Beyond, lay the four towering gopura gateways that guarded the entrances to the temple of Meenakshi at the centre of the town. At dawn, the gopuras had stood out in the first light, rising defiantly above the mist swirling in from the river. But now, only two hours later, the sky had darkened, casting the towers into shadow; a storm was brewing, and thunderheads were rising rapidly over the paddy to the south. By the time Araiyar Srinivasan arrived for breakfast, the palmyra palms were rattling in the wind, and the first drops of rain were falling fast.

Srinivasan arrived under an umbrella, hurrying through the puddles that had already begun to form on the pathway. He was dressed in a long blue shirt, which bulged slightly over the parabola of his rice paunch, and around his waist he had wrapped a white cotton veshti.

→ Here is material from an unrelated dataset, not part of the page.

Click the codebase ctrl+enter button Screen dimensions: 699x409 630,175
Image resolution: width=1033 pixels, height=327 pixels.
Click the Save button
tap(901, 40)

His thinning hair was cut in the Brahminical fashion, with a tuft left to grow long at the back, and his forehead was smeared with turmeric and sandalwood paste, the vertical red and white stripes denoting his allegiance to Lord Vishnu. This was the man I had travelled to southern India to see.

By day, Srinivasan was an accountant, working as an auditor in a Madurai trucking company. By night, however, he was something extraordinary. For Srinivasan was one of the last hereditary bards keeping alive a millennia-old tradition of sacred Tamil verse stretching back to the classical golden age of south Indian civilisation.

Hereditary bard Araiyar Srinivasan

In the seventh century AD, India was still dominated by Jains and Buddhists, the legacy of the Emperor Ashoka, who had made Buddhism his state religion about 800 years earlier. The great revival of Hinduism between AD600-900 began in south India, and at the forefront of the movement were 12 itinerant bhakti poet-preachers, or Alvars, “those who dive deep [into the divine]”, submerged in their love for Lord Vishnu. They moved from village to village, town to town, singing their intense devotional verses about their longing for Rama, Krishna and the other incarnations of their Lord, whom they approached variously as a child, friend, slave or lover.

These Alvars sung in Tamil rather than the Sanskrit of the Brahmin priests. Their songs transmuted their deep yearning for the divine into the language of the human lover, eternally suspended between union and separation, songs so full of pain and unfulfilled longing that they spoke to anyone who has ever pined for another.

The greatest verses were eventually collected in a volume called the Nalayira Divya Prabandham, The Divine Collection of Four Thousand, which soon gained a canonical status of its own, hugely beloved of hundreds of thousands of south Indian devotees who thronged to wherever these words were sung or recited. In time, specialist bards, or Araiyars, took on the task of learning by heart the entire corpus of Alvar hymns, and it became their job to perform them during temple festivals, using both recitation and dance to act out the stories and clarify their deeper meanings.

“Since AD823, for more than 100 generations, my ancestors have passed on and performed the poetry of the Alvar poets,” said Srinivasan, shaking out his umbrella and calling for some south Indian coffee. “Every Vishnu temple in the south used to have a dynasty of Araiyar singers. Now, only three temples retain the tradition. I have not been blessed with children, and our whole tradition — 1,200 years old — now rests on the shoulders of my nephew.”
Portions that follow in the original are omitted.